Part Two, “Better for People, Better for the World,” examines the tremendous impact the workplace has on human beings and on the world at large. Through real examples from great workplaces, we show that when people have a positive experience of work, and are able to bring the best of themselves, they enjoy healthier, more fulfilling lives. In this section, we also take a global view of the workplace as a key lever for building a world defined by shared prosperity, fairness, and individual opportunity. We show how leaders who commit to building Great Places to Work For All have the power to repair and strengthen social bonds, improve individual lives, and elevate the human spirit.

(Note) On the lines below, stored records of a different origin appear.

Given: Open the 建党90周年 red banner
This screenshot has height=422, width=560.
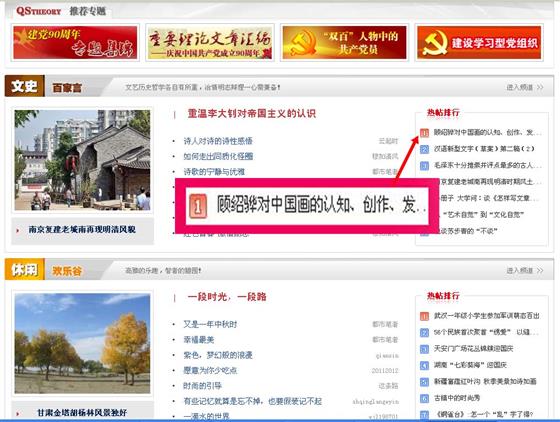Looking at the screenshot, I should coord(75,42).
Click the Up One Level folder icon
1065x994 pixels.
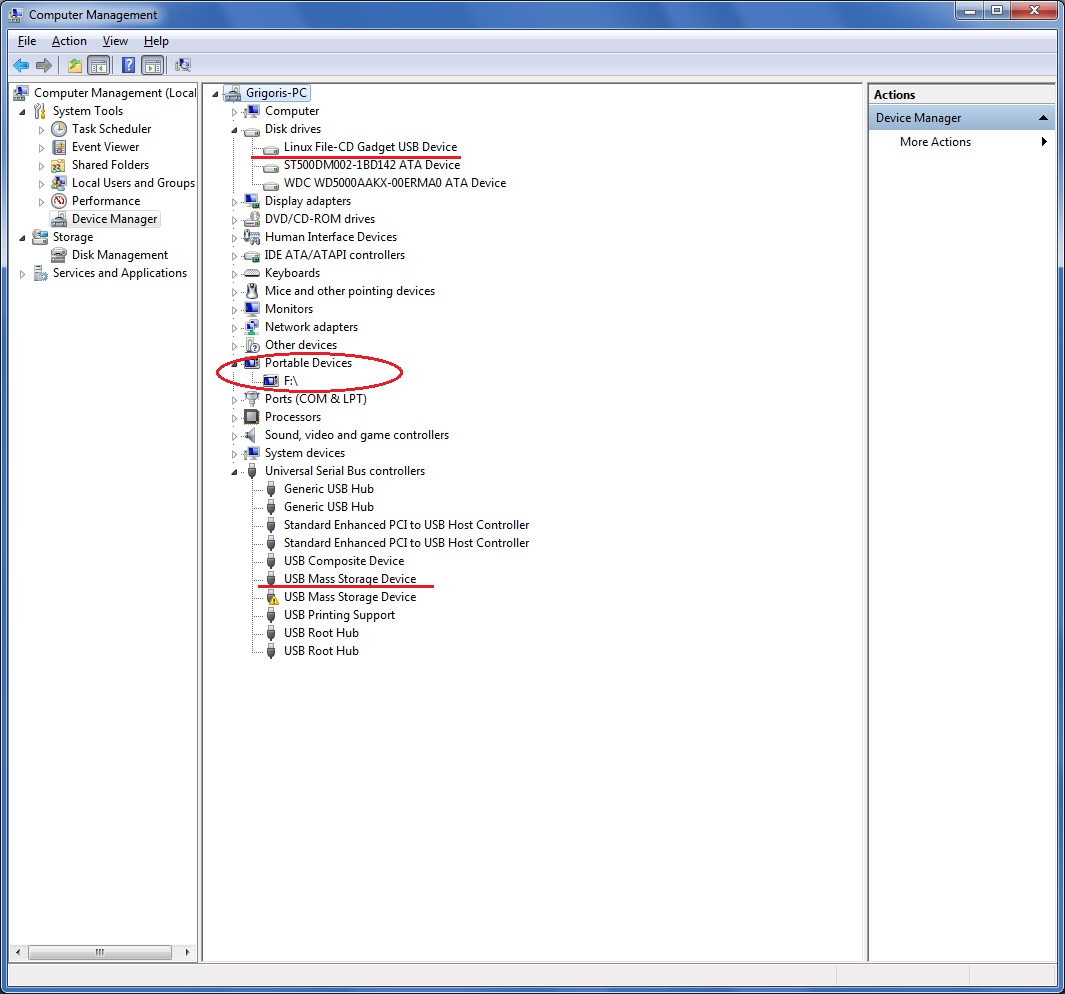coord(74,65)
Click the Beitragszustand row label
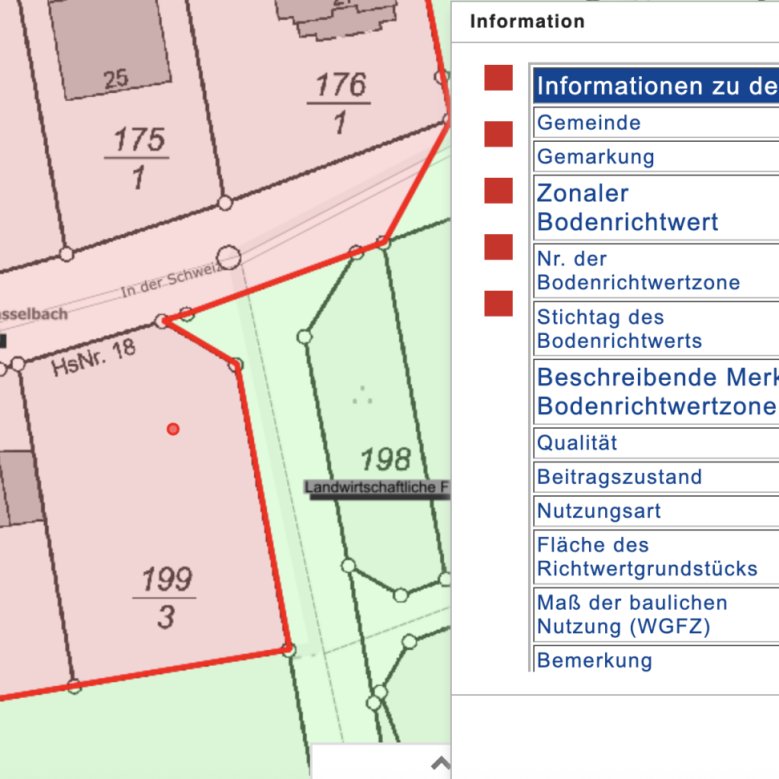The width and height of the screenshot is (779, 779). click(619, 477)
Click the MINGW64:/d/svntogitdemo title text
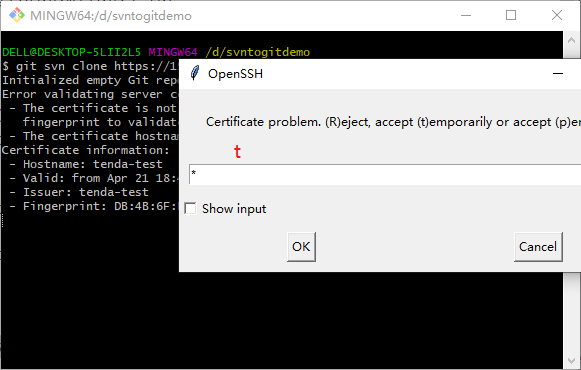This screenshot has width=581, height=370. pyautogui.click(x=111, y=16)
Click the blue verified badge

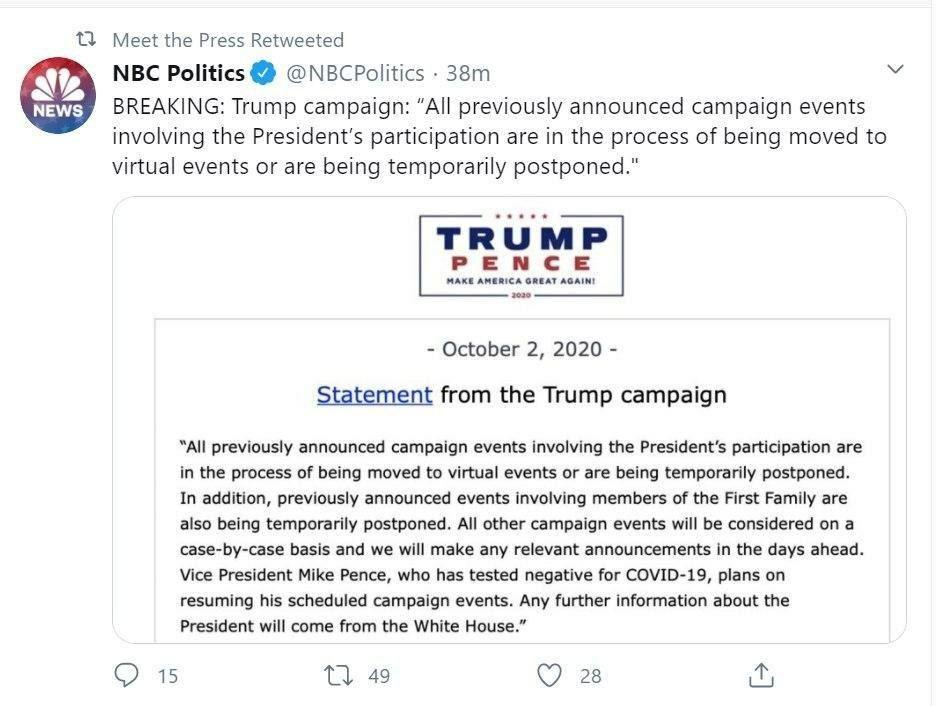[263, 73]
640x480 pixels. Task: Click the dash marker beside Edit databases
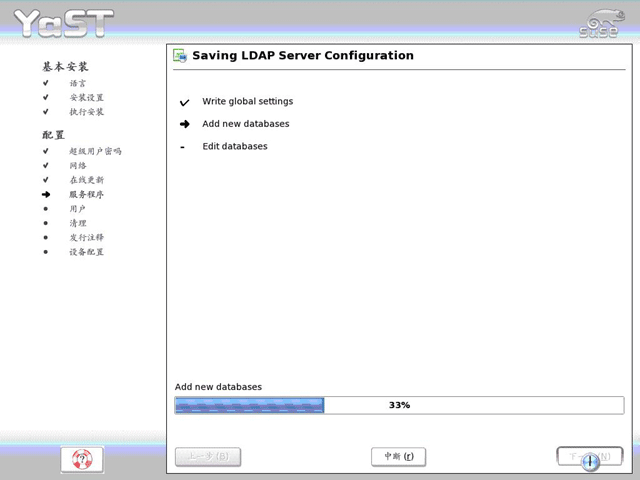(x=182, y=147)
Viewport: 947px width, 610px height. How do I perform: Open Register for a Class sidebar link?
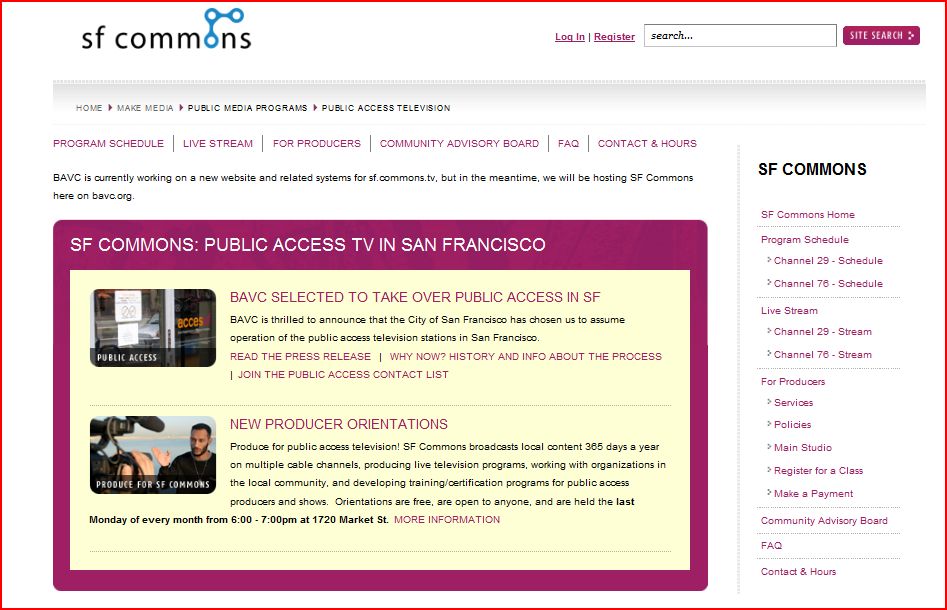[x=818, y=471]
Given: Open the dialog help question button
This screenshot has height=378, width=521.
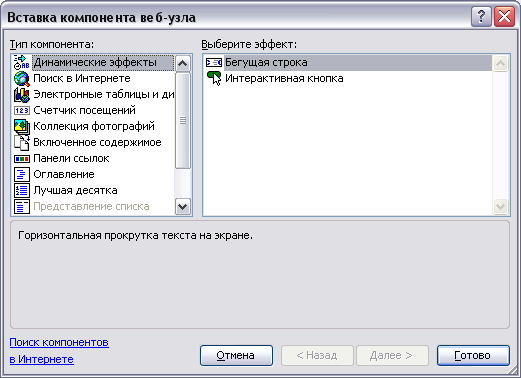Looking at the screenshot, I should (x=481, y=17).
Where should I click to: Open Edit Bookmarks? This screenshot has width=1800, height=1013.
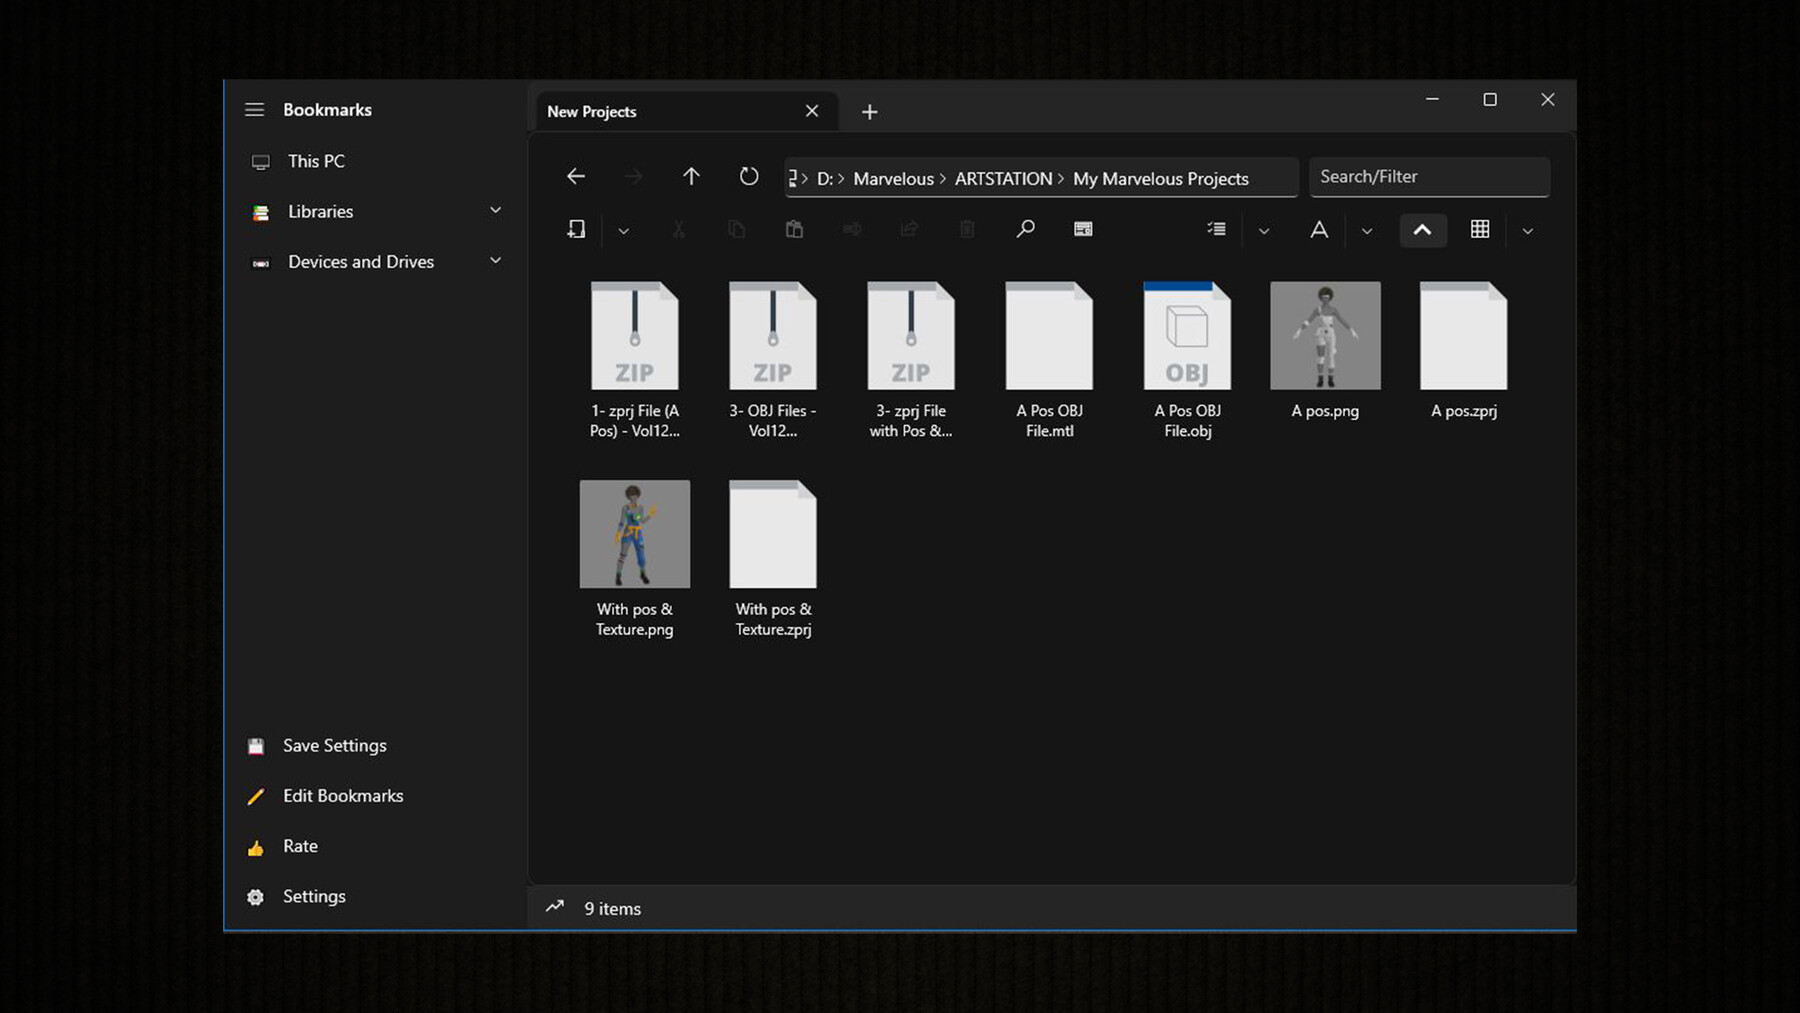pos(342,796)
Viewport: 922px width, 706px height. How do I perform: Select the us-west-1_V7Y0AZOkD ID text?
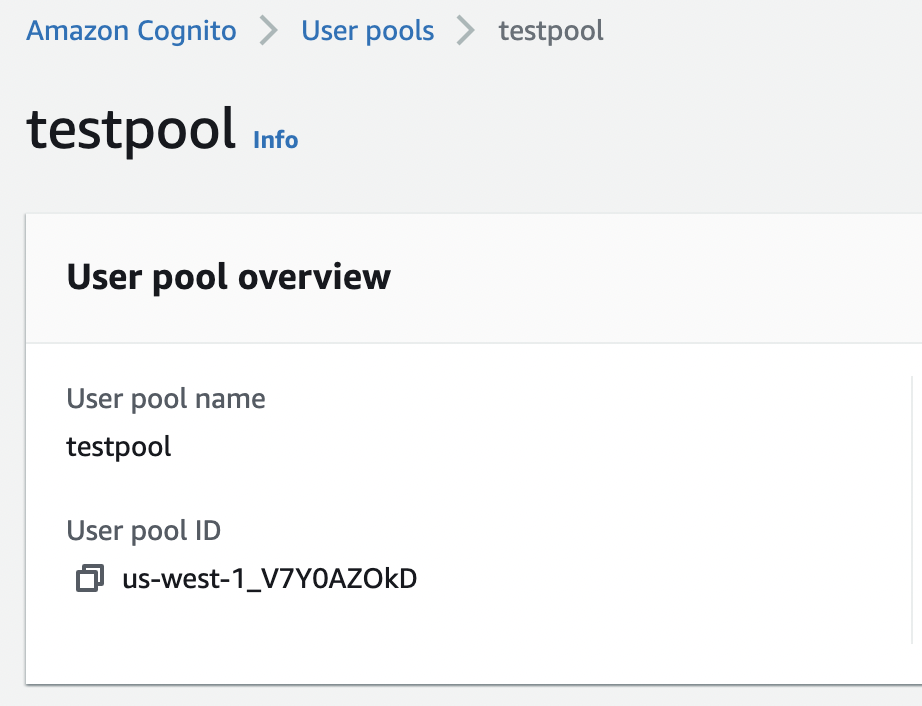click(x=269, y=578)
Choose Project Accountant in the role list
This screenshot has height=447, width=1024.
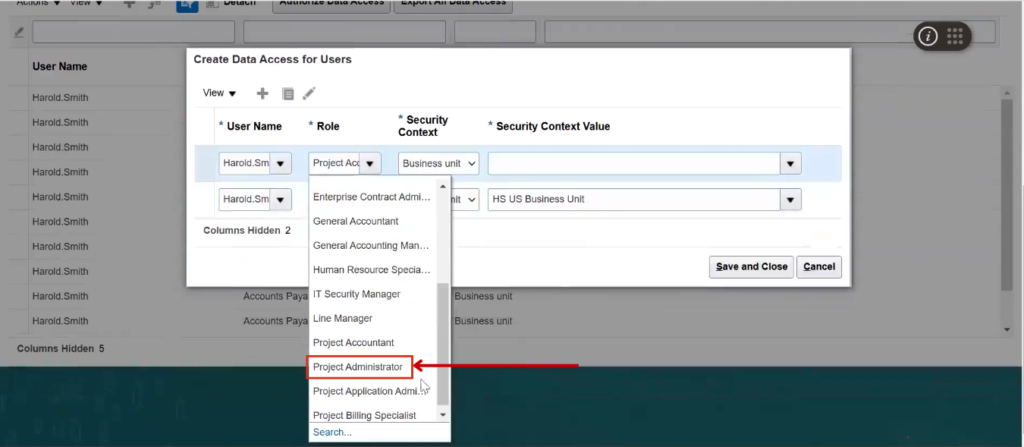353,342
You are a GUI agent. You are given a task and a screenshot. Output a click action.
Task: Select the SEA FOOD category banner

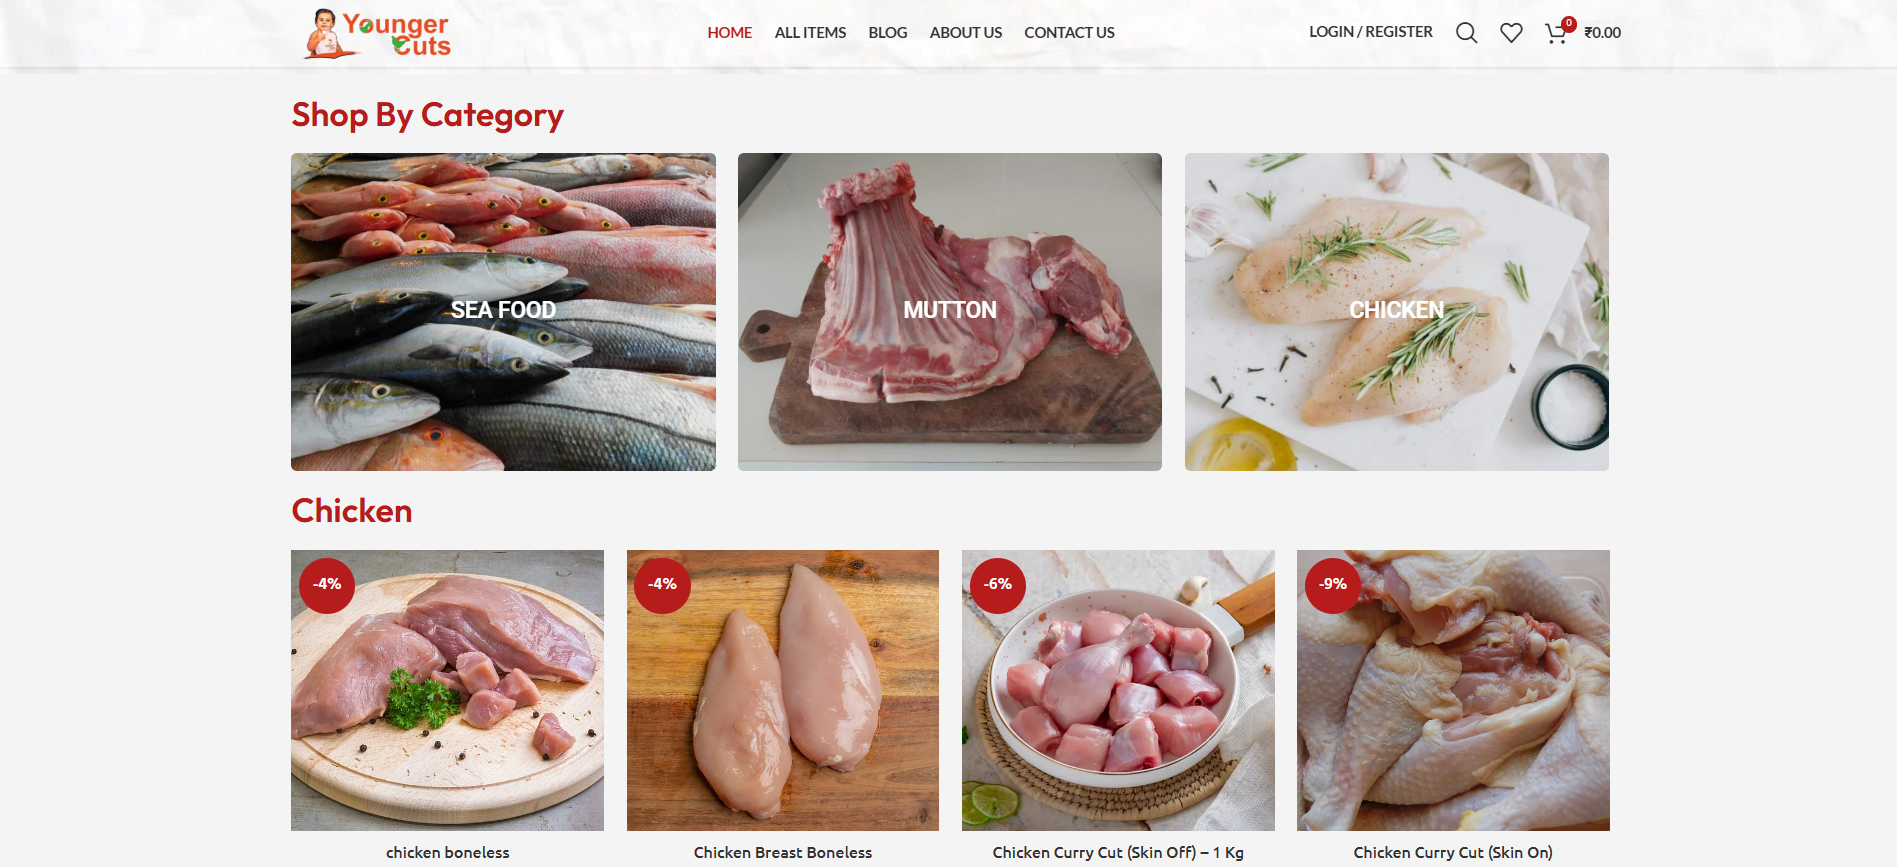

Part Three, “The For All Leadership Call,” shifts attention to the For All Leader profile and the next steps leaders can take after reading the book to accelerate leadership performance for themselves and their teams. Here, we share our new research involving 10,000 managers and 75,000 employees, which has allowed us to identify five leader personas: the Unintentional Leader, the Hit-or-Miss Leader, the Transactional Leader, the Good Leader, and the pinnacle For All Leader. We also share the business performance associated with each level and provide data-backed recommendations for “leveling up” as a leader.

A New Mission

We’re so convinced that Great Places to Work For All are better for business, better for people, and better for the world that we’ve updated our mission. It now includes the For All piece: our mission is to build a better world by helping organizations become Great Places to Work For All. And we’ve set a deadline for achieving it: we want every organization across the globe to be a Great Place to Work For All by 2030.


We have a new mission and a deadline for it—we want every organization across the globe to be a Great Place to Work For All by 2030.

Yes, this is a lofty goal. But we’ve been here before. When we began exploring the idea of a Great Place to Work three decades ago, the concept was not mainstream. Our first 100 Best list with FORTUNE in 1998 was an oddity. Caring about a great culture was considered outlandish by most business leaders. Today, organizations routinely include a great workplace as a core strategic priority, thanks in part to the impact of our Best Workplace lists and certification programs.

The same thing is happening again. There’s a vanguard working to crack this For All concept. The Best Workplaces are moving quickly to become Great Places to Work For All. We hear their curiosity about what For All means and see them nodding in agreement with our new methodology. Soon, workplaces that are great for everyone will be the new baseline expectation for employees, customers, and the broader public. If anything, change may come faster this time around, because we aren’t alone in 2018. More and more business leaders around the world are taking courageous, public stances in favor of a For All world.

We hope this book inspires you to join them and us on our mission. You may be the kind of leader who loves to compete and win the chess match. Or maybe you are driven more by the idea of creating a great company for your employees. Or by the goal of making the world a better place.

No matter what spurs you on, the way forward is the same: creating a Great Place to Work For All.